** WHAT TO DO **
1. From the spanning tree post, extract the passage starting at "Graph and minimum" and ending at "represent the graph)".
2. Rewrite the paragraph of the spanning tree post that begins "Here is my Graph class" in fewer words, keeping its main facts.

** SOURCE **
Graph and minimum spanning tree in Python

Question

Here is my Graph class that implements a graph and has nice a method to generate its spanning tree using Kruskal's algorithm.

I want to:

Make it pythonic
Improve readability
Improve the abstraction (but not changing the use of outer and inner dicts to represent the graph)

Performance is not a concern.

Code:

class Graph(object):
    def __init__(self):
        self.g = {}

    def add(self, vertex1, vertex2, weight):
        if vertex1 not in self.g:
            self.g[vertex1] = {}

        if vertex2 not in self.g:
            self.g[vertex2] = {}

        self.g[vertex1][vertex2] = weight
        self.g[vertex2][vertex1] = weight

    def has_link(self, v1, v2):
        return v2 in self[v1] or v1 in self[v2]

    def edges(self):
        data = []

        for from_vertex, destinations in self.g.items():
            for to_vertex, weight in destinations.items():
                if (to_vertex, from_vertex, weight) not in data:
                    data.append((from_vertex, to_vertex, weight))

        return data

    def sorted_by_weight(self, desc=False):
        return sorted(self.edges(), key=lambda x: x[2], reverse=desc)

    def spanning_tree(self, minimum=True):
        mst = Graph()

** PROVIDED MATERIAL **

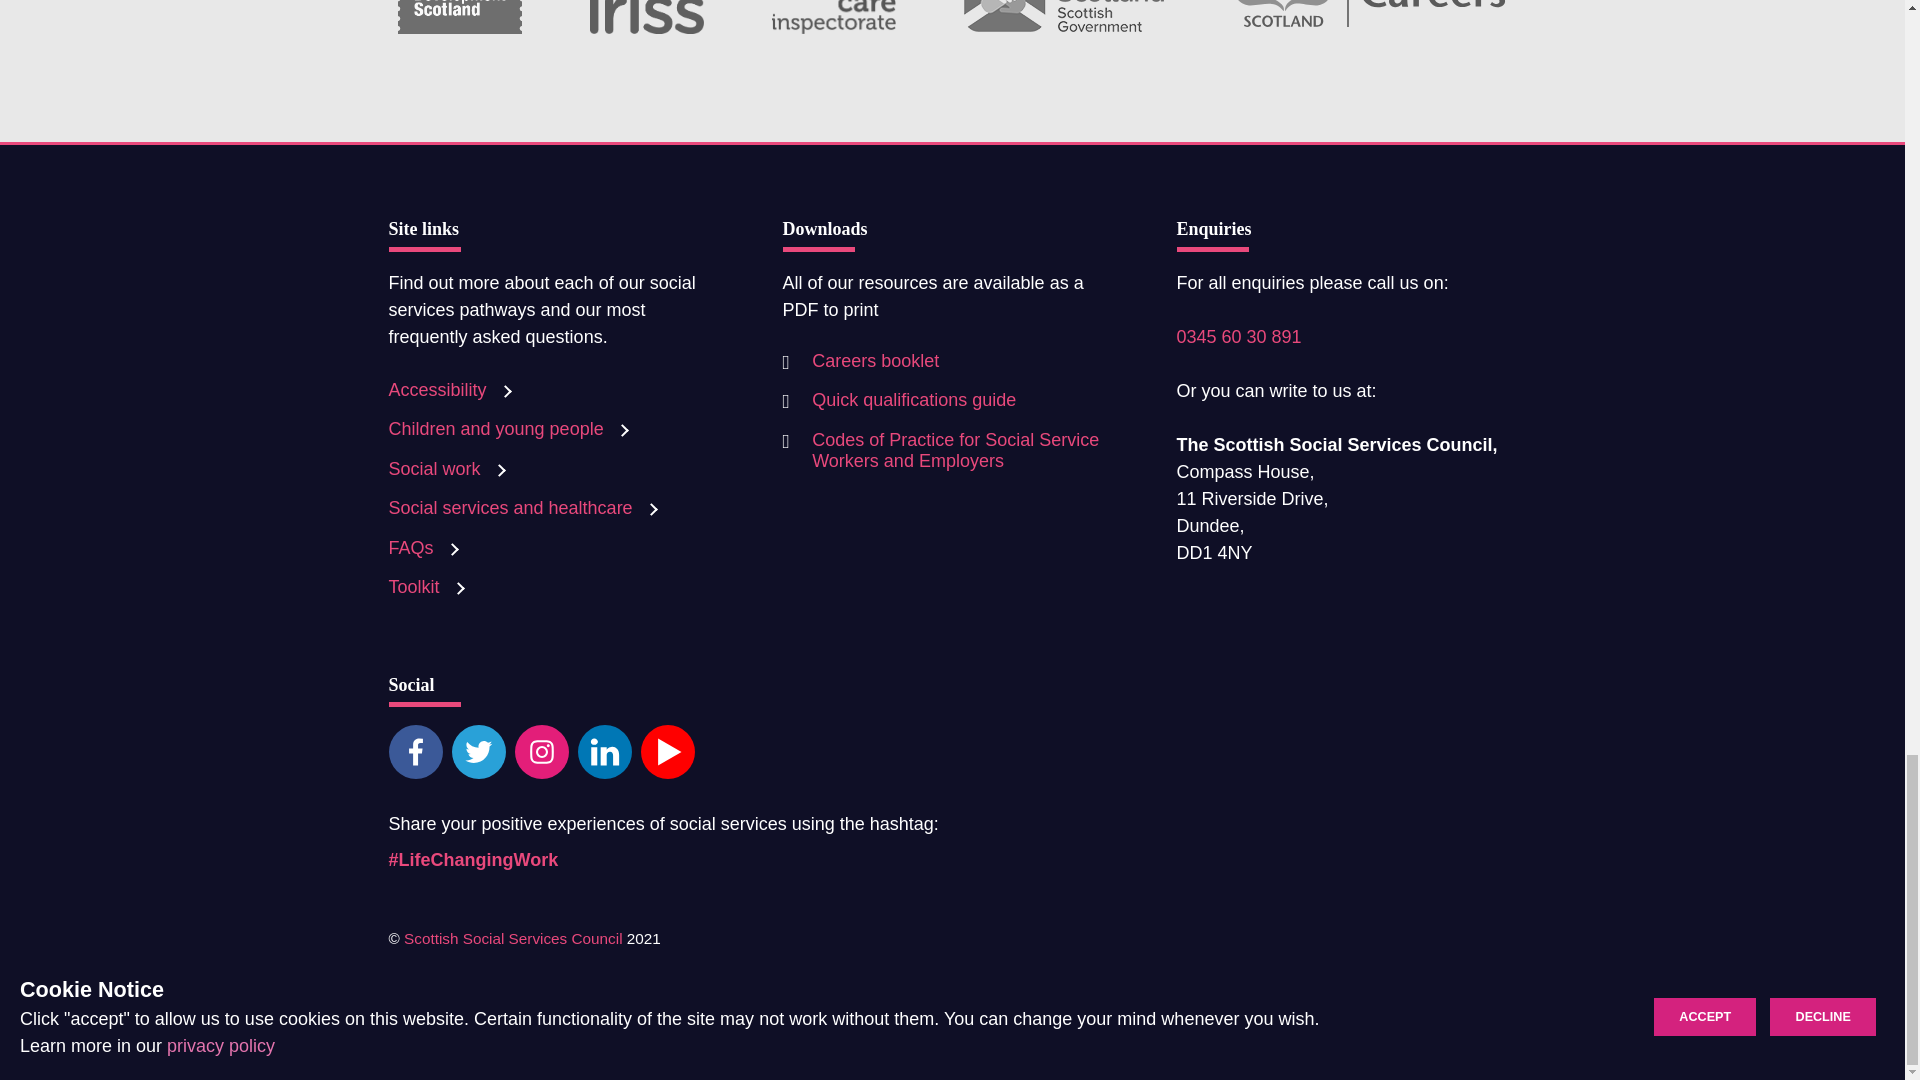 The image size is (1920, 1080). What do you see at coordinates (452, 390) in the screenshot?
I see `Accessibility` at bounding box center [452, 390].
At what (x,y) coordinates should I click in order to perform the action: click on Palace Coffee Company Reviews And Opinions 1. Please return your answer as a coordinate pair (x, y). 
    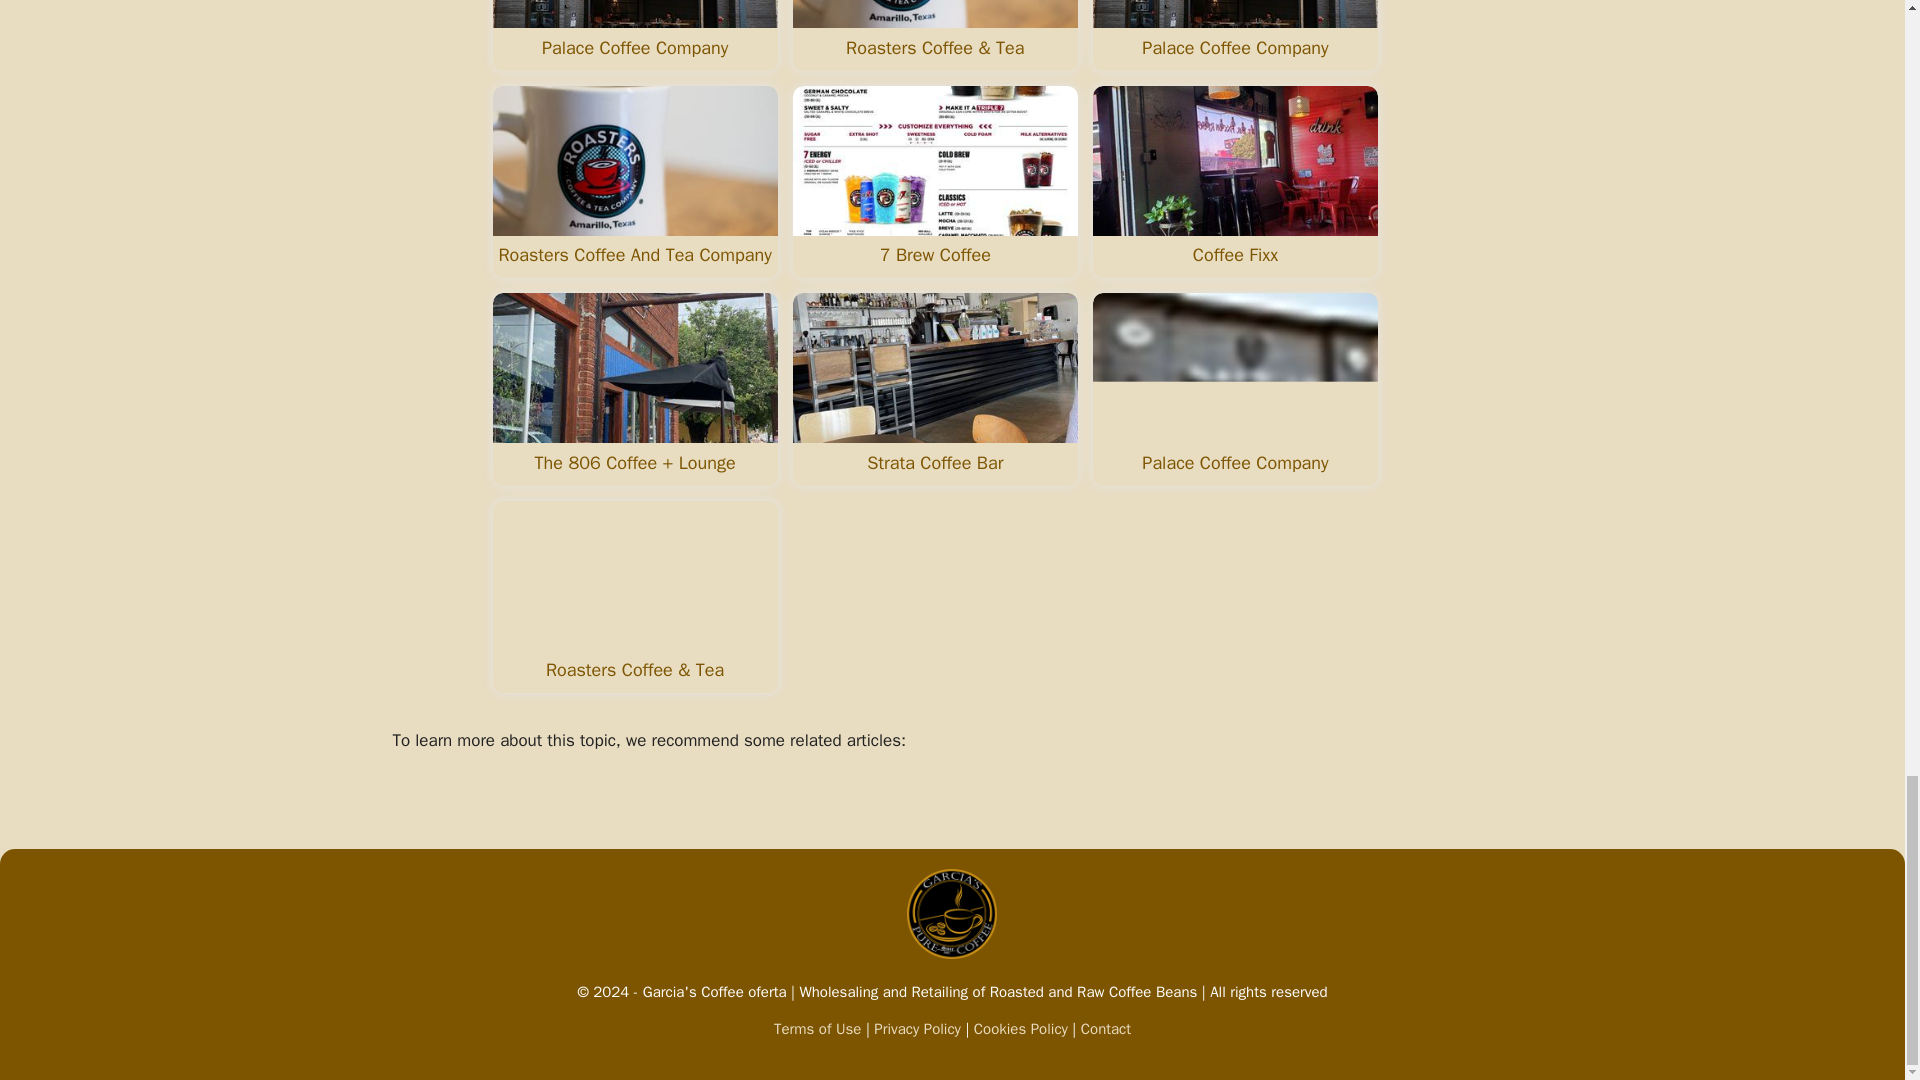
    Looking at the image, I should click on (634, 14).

** FULL ANSWERS **
1.
Graph and minimum spanning tree in Python

Question

Here is my Graph class that implements a graph and has nice a method to generate its spanning tree using Kruskal's algorithm.

I want to:

Make it pythonic
Improve readability
Improve the abstraction (but not changing the use of outer and inner dicts to represent the graph)

2. My Graph class implements a graph and can generate its spanning tree with Kruskal's algorithm.